Now that I think about it, there have been two times that I’ve found myself stranded while on a Rob-related trip. I can’t blame him for it, he and I went on many a trip, usually looking for antiques or comic books or antique comic books but this was the only other time I’ve ever been involved with a road trip that Rob’s brother, Derek was attached to. The other time was in Leavenworth in December.
It is suddenly very clear to me that I need to avoid any trip planning related to Derek at all costs. He is a bad luck charm, without a doubt.
AT any rate, I found myself stranded in Santa Clarita, CA, with Rob, his wife at the time and Devil. Well, we made the most of it, Rob and I got jobs unloading trucks at the local Wal-Mart and we worked out butts off. It wasn’t uncommon to have a paycheck with 10-20 overtime hours on it, and it was hard, strenuous work the entire shift.
At first, I hated California. It was hot, humid, ugly… It still is. I was miserable. I didn’t feel like moving, or breathing and my entire body felt like it had been doused in someone else’s armpit sweat.
Part of that was because, after living there for about a month, my own body chemistry seemed to change. My deodorant stopped being as efficient and I had to switch brands, and things started smelling different, more sulfuric, especially my urine. (Ooh look, now, you think to yourself, NOW he gets to the ooky part.) It may have been the water. Despite the residents protests, I drank the tap water and I drank a lot of it. I also ate a lot more fruit out there. At the time it was plentiful, cheap and really fresh.
So I started smelling different. After a while I got used to it, the humidity stopped bothering me as much and things got into a type of rhythm. Then, I moved back to Idaho, riding the Greyhound bus, which was an experience that deserves a whole other blog.
Then, it happened again. About a month after living in Idaho, my body started changing. Now my pee smelled… dirtier, like a fresh, soil scent. Musty, I guess.
Oddly, when I moved to Montana from Idaho, nothing really changed. Maybe the move wasn’t radical enough, the water and food too similar.
Now, here in Maine, it’s happening again. Only this time it’s a stronger ammonia smell, a sharp, almost vinegary smell. Am I sick? Are you for reading this? Probably the second part at least.

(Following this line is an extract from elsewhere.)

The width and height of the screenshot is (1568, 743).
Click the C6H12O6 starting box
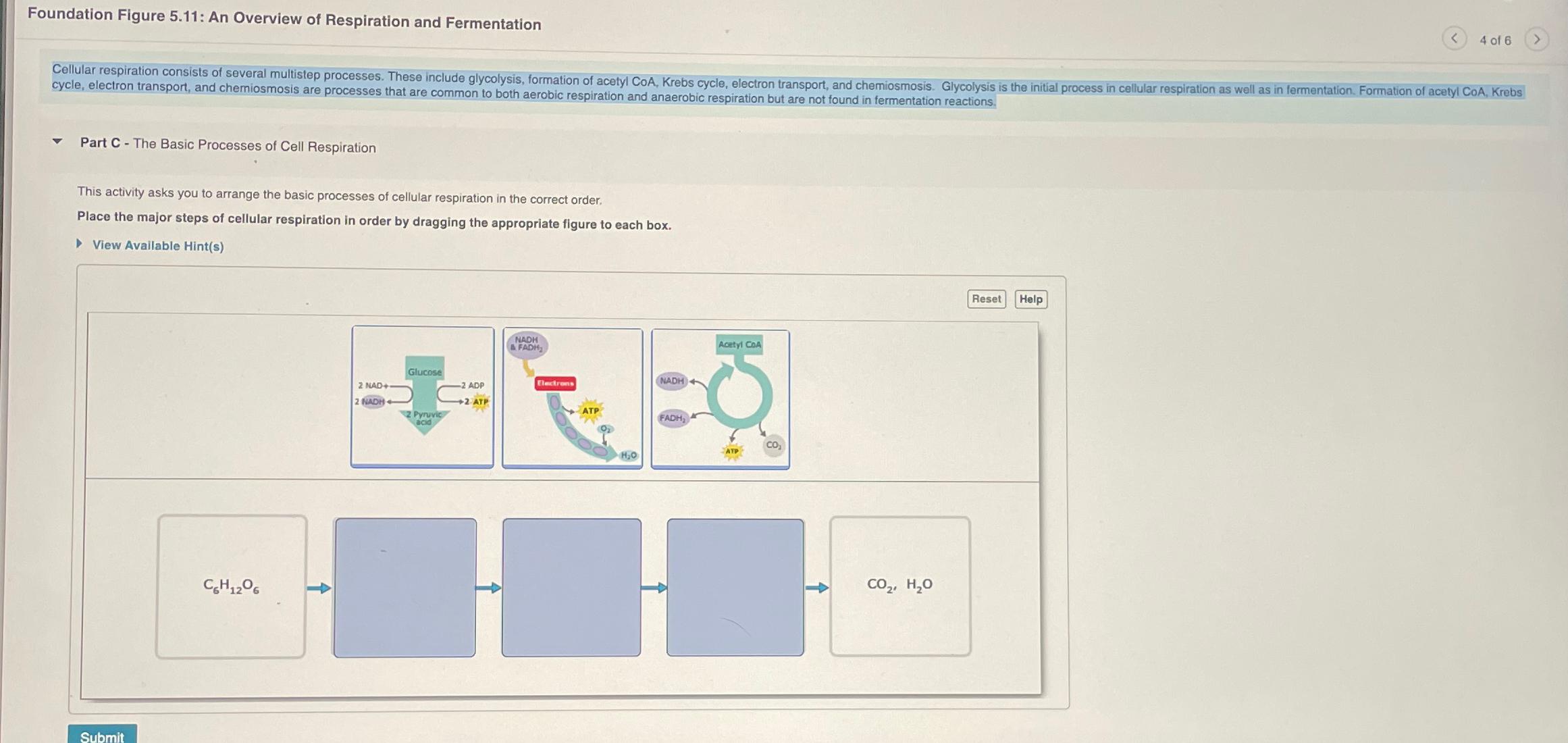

Maybe it’s all the malt vinegar on my chips or the questionable motel water that leaves you feeling kind of slimy after a shower. Even the soda tastes odd out here, a strange aftertaste in the back of your tongue.
All I know is that it had better equalize or I’d better get accustomed to it, ‘cause right now, it’s kind of icking me out.
I’m still digging my nook. A lot. Which is why it annoys me so much that I now have cracks on the forward buttons on both sides of the device. I’ve read ten books since my nook came about 20 days ago, as well as half of Stephen King’s “The Stand”, which is the equivalent of at least one more book, and while that’s a lot of page turns, that is not that much. Not for a device that is designed to be used to page forward. That’s its entire reason for existing.
Barnes and Noble are replacing the cracked fronts, though it sounds like you have to send the entire device back when the new device arrives, rather than the more economical method of replacing the cracked bezel. I just have to decide if its worth getting a new one. I’ve looked at the alternatives, the Kindle and the Sony and for me, the nook worked the best for my needs, but man, I hate the idea of shelling out $280 for something that’s gonna be busted and cruddy looking after ten books. What will it look like after 50? I read 119 books last year. I’m not buying a new e-reader every year because the old one has crumbled to plastic pieces around me.